Für dieses Problem habe ich noch keine Lösungsansätze gefunden, weil ich keinerlei Kontrolle darüber habe, wie weit oben über dem Griffbrett die Finger schweben. Die machen, was sie wollen und sind völlig immun gegen gute Ratschläge.
Das ich die Saiten generell zu stark runter drücke ist auch klar. Sich das abzugewöhnen erfordert sehr viel Konzentration und Zeit.
Das war die Linke Hand. Die Rechte Hand und alles was dazu gehört... o ha! Das ist das wirklich schwierige Thema für jemanden ohne Lehrer. Da sucht man Fehler auch schon mal bis zum St. Nimmerleinstag. Ist ja doch mehr an so einer Hand und einem Arm dran, als man bis dahin geahnt hat ; )
Ich habe das typische Problem, dass ich den kleinen Finger nicht dauerhaft auf den Bogen kriege. Es gelingt mir auch nicht, konstant ein bisschen Spannung in die rechte Hand zu bekommen, weil ich zu den Schluffis zähle, die den Bogen gerne mal fallen lassen. Ich habe zwar mal gehört, dass es so rum besser wäre, als andersherum, aber Probleme macht es mir trotzdem genug, besonders beim Thema Bogendruck. Der Bogen rutscht mir gerne über den Steg weg.

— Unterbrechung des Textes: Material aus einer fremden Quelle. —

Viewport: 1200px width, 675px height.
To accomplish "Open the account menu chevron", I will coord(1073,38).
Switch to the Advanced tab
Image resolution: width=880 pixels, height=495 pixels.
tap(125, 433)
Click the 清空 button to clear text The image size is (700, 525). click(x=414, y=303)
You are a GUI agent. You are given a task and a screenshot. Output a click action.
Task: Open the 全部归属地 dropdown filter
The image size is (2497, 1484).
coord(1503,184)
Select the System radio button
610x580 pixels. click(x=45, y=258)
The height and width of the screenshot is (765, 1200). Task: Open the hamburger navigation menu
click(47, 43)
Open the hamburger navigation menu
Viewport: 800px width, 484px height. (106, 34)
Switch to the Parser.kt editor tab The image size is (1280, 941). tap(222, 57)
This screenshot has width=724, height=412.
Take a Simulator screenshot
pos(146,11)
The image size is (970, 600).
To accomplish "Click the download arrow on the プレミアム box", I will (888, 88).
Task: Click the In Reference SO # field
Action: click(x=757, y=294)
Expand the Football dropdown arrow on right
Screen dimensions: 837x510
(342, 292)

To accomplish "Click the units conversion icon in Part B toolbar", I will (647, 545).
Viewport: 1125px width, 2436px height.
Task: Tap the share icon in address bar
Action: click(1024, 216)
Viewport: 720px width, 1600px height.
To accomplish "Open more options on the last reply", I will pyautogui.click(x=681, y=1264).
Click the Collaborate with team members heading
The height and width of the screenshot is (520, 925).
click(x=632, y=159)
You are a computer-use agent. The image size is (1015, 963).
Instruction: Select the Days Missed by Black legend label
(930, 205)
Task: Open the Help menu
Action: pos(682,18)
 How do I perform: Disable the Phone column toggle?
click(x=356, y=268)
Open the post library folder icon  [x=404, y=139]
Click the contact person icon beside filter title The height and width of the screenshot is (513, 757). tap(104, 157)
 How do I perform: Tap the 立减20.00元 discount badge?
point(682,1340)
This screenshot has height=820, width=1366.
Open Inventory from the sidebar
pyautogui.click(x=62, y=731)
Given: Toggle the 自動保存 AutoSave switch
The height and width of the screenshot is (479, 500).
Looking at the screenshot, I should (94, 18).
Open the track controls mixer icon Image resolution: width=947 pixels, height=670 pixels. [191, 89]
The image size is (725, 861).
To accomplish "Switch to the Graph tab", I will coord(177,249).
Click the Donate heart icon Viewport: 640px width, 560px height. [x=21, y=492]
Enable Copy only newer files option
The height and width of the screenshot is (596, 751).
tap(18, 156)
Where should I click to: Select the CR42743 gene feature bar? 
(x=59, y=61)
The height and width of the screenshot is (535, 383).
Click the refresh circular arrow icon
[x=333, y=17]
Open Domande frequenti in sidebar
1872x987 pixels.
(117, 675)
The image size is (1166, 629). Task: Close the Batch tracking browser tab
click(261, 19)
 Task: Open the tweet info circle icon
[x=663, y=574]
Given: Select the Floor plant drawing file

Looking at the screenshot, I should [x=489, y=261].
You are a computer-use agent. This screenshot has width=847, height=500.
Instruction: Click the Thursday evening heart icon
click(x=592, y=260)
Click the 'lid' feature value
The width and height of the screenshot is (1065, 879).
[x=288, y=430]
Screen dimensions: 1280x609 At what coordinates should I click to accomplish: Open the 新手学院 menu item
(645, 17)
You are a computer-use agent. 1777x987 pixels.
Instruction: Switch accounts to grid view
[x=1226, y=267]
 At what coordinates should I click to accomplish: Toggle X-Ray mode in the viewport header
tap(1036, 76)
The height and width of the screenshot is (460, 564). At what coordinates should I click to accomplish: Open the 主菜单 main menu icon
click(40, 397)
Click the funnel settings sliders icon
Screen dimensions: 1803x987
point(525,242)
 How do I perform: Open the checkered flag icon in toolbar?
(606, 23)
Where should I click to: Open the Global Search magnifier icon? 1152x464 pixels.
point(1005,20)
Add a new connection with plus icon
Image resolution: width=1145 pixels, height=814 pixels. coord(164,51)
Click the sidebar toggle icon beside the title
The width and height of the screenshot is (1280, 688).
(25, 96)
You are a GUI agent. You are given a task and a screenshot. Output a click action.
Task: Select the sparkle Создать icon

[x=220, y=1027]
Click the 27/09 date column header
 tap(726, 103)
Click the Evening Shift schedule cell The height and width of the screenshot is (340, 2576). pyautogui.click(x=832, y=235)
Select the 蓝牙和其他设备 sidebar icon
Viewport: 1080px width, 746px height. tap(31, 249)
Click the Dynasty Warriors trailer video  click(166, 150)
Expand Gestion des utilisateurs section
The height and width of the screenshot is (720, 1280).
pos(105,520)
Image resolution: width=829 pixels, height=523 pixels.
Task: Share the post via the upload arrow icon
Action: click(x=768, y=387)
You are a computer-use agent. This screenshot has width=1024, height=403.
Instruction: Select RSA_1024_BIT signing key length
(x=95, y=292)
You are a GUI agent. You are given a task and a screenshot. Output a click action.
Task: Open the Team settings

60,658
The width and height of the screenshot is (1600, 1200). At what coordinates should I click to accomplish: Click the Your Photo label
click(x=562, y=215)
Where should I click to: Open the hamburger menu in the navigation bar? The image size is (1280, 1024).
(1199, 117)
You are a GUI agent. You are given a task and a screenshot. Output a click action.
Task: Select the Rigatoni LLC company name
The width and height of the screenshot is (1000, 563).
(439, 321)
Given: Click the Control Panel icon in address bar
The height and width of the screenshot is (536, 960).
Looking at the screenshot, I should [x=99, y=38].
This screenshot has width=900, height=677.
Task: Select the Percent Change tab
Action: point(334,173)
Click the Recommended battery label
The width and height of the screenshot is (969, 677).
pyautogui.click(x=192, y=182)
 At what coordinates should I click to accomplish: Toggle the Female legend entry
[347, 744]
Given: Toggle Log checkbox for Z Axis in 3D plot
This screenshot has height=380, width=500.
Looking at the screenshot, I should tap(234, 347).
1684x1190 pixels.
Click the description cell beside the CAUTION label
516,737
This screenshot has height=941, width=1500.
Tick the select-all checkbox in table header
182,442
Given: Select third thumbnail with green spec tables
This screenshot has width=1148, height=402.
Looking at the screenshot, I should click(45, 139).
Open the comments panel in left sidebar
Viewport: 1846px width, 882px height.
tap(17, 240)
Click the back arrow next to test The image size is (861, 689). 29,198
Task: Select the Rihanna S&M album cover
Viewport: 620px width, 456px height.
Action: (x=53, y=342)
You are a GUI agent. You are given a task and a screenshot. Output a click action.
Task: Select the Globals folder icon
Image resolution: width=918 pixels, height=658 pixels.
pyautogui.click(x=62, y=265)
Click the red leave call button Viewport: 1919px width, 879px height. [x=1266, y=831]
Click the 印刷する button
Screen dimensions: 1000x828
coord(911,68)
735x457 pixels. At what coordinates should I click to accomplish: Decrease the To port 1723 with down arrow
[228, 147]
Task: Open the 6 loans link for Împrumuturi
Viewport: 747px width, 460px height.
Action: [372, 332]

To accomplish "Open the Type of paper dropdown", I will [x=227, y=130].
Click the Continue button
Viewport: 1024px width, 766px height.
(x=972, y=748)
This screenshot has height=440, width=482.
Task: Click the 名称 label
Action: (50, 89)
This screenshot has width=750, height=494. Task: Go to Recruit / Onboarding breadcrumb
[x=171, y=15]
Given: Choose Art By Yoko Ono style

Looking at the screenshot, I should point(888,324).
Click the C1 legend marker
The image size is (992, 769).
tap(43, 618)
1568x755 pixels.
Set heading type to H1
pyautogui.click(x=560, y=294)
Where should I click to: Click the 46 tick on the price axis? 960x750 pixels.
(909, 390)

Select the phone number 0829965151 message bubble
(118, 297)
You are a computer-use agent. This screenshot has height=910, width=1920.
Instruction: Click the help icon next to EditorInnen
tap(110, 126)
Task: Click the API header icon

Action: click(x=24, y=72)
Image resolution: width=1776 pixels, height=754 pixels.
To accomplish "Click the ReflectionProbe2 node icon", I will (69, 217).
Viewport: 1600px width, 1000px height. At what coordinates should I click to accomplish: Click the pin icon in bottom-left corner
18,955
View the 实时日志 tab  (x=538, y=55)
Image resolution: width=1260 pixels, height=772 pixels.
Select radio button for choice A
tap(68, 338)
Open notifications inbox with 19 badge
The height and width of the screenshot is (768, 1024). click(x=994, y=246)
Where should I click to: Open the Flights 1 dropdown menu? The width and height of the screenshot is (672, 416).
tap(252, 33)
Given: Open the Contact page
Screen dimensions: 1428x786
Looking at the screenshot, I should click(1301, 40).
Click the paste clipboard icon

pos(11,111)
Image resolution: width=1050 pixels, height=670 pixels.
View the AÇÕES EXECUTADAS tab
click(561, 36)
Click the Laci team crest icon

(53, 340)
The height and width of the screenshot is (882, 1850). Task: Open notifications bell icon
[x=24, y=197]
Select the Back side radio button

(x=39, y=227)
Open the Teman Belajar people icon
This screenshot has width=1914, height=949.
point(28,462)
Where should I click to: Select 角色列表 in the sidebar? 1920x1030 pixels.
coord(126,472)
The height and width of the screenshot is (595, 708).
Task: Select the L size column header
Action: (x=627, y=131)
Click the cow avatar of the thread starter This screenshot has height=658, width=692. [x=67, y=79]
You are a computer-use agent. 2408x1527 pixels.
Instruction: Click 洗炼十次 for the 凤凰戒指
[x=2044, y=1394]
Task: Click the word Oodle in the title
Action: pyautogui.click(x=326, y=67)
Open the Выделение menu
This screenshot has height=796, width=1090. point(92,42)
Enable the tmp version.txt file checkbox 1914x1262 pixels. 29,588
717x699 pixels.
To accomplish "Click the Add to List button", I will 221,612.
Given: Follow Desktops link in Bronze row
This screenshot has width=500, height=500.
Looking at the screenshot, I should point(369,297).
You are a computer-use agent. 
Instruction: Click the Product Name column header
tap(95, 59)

Ein bisschen peinlich finde ich, dass meine Bogenführung erst jetzt so langsam gerade wird, wenn es darum geht, den ganzen Bogen zu benutzen. Das zu Üben habe ich sträflich vernachlässigt, weil ich mich im seichten Gewässer der kurzen schnellen Striche relativ wohl gefühlt habe.
Saitenwechsel ist auch ein Fall für sich. Die blöde Angewohnheit, bei jedem Saitenwechsel die Strichrichtung zu ändern, macht mir zu schaffen. Wird aber auch schon besser.
Im Ganzen gesehen ist eines meiner Hauptprobleme, und das haben vielleicht viele Autodidakten, dass ich viel zu Bewegungsfaul bin, was die Ellenbogen beider Arme angeht, worauf man, meiner Meinung nach, auch viele Probleme zurückführen kann, wie das schlechte Aufsetzen der Finger, unsaubere Saitenwechsel, schiefe Striche usw.
Und das ist meine Leidensgeschichte! Mir fällt selbst grad auf, dass hier kaum etwas Positives steht. Aber wenn man realistisch bleiben möchte, gibt es nach einem dreiviertel Jahr auch noch nicht die Art von Fortschritt mit der man gerne hausieren geht. Was nicht heißt, es wäre kein Fortschritt erkenn- oder hörbar.
Ich will mit meinen Schilderungen auf keinen Fall jemanden in die falsche Richtung lenken. Gut möglich, dass ich totalen Quatsch erzähle und gut möglich, dass sich meine Methoden eines Tages auch noch als Fehlinvestition erweisen. Ich habe überhaupt keine Ahnung, sondern reime mir alles nach gut dünken zusammen.
Am meisten sollte es einem zu denken geben, wenn man mit dem Geigespielen anfängt und das Gefühl hat, es wäre sehr einfach. Dann macht man nämlich garantiert irgendwo irgendetwas falsch. Das ist die Erfahrung, die ich gemacht habe.
Wäre schön, wenn du von den Veränderungen und Fortschritten berichten könntest, Kylwalda, die der Unterricht mit sich bringt. Ich hoffe, du lässt dich auch in Zukunft nicht davon entmutigen, falls sich der ein oder andere Fehler eingeschlichen hat. So etwas kann mit Lehrer genauso gut passieren. Bekanntlich führen viele Wege nach Rom.